Identification of Small Molecule Modulators of the RIG-I and MDA5 Pathways

Abstract

The vertebrate immune system consists of cytosolic receptors that recognize a wide range of viral nucleic acids during an infection and elicit a robust antiviral response to clear the infection. Retinoic acid-inducible gene-I (RIG-I) and Melanoma Differentiation-Associated protein 5 (MDA5) are two such pattern recognition receptors (PRRs) that stimulate a type I interferon (IFN) response against a variety of double stranded ribonucleic acid (dsRNA). While the proper functioning of these receptors is crucial for curbing viral egress, mis-regulation of MDA5 or RIG-I can result in auto-inflammatory and autoimmune conditions such as Systemic Lupus Erythematosus (SLE), Aicardi-Goutières syndrome (AGS), and Singleton-Merten syndrome (SMS). Previous research suggests that the ATPase active site of these receptors acts as an allosteric modulation site, playing a role in altering the confirmation of RIG-I and MDA5 and thereby affecting their signaling activity.
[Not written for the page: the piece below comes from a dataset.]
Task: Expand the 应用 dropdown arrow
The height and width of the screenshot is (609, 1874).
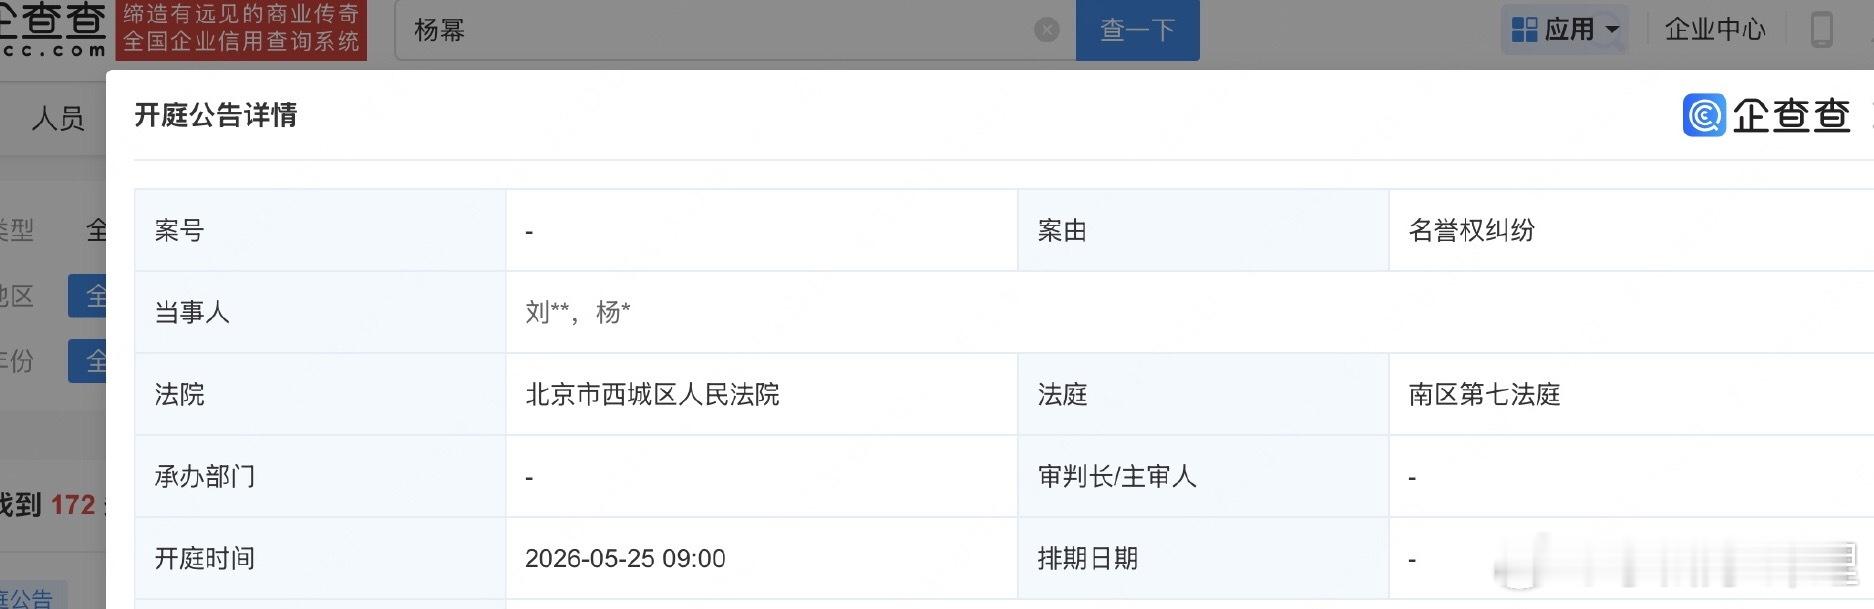Action: click(x=1611, y=31)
In fact, our lab has examined several mutations in the ATPase site that result in loss of the ATPase activity. While the dsRNA binding capabilities remained intact, these mutants displayed significant changes in signaling activity. Half of these mutant proteins showed a hyper-signaling phenotype, while the other half displayed a complete loss of signaling. This finding has been our rationale for targeting the ATPase site with small molecule intervention. In this study, we have used a biochemical and functional assay to screen for thousands of small molecules to identify potential hits that inhibit the ATP hydrolysis capabilities of RIG-I and/or MDA5. These hits were then further characterized using cell-signaling and cell-free assays to delve into the mechanism of action. More specifically, these assays served to identify whether downstream mediators in the RIG-I and MDA5 pathways were inhibited or activated by the compounds. Through these assays, we have triaged several candidates that selectively modulate the activity of RIG-I and/or MDA5. The identification and confirmation of such compounds greatly increases our understanding of the biochemistry of antiviral immunity and raises the potential for treatment of a broad range of immune disorders.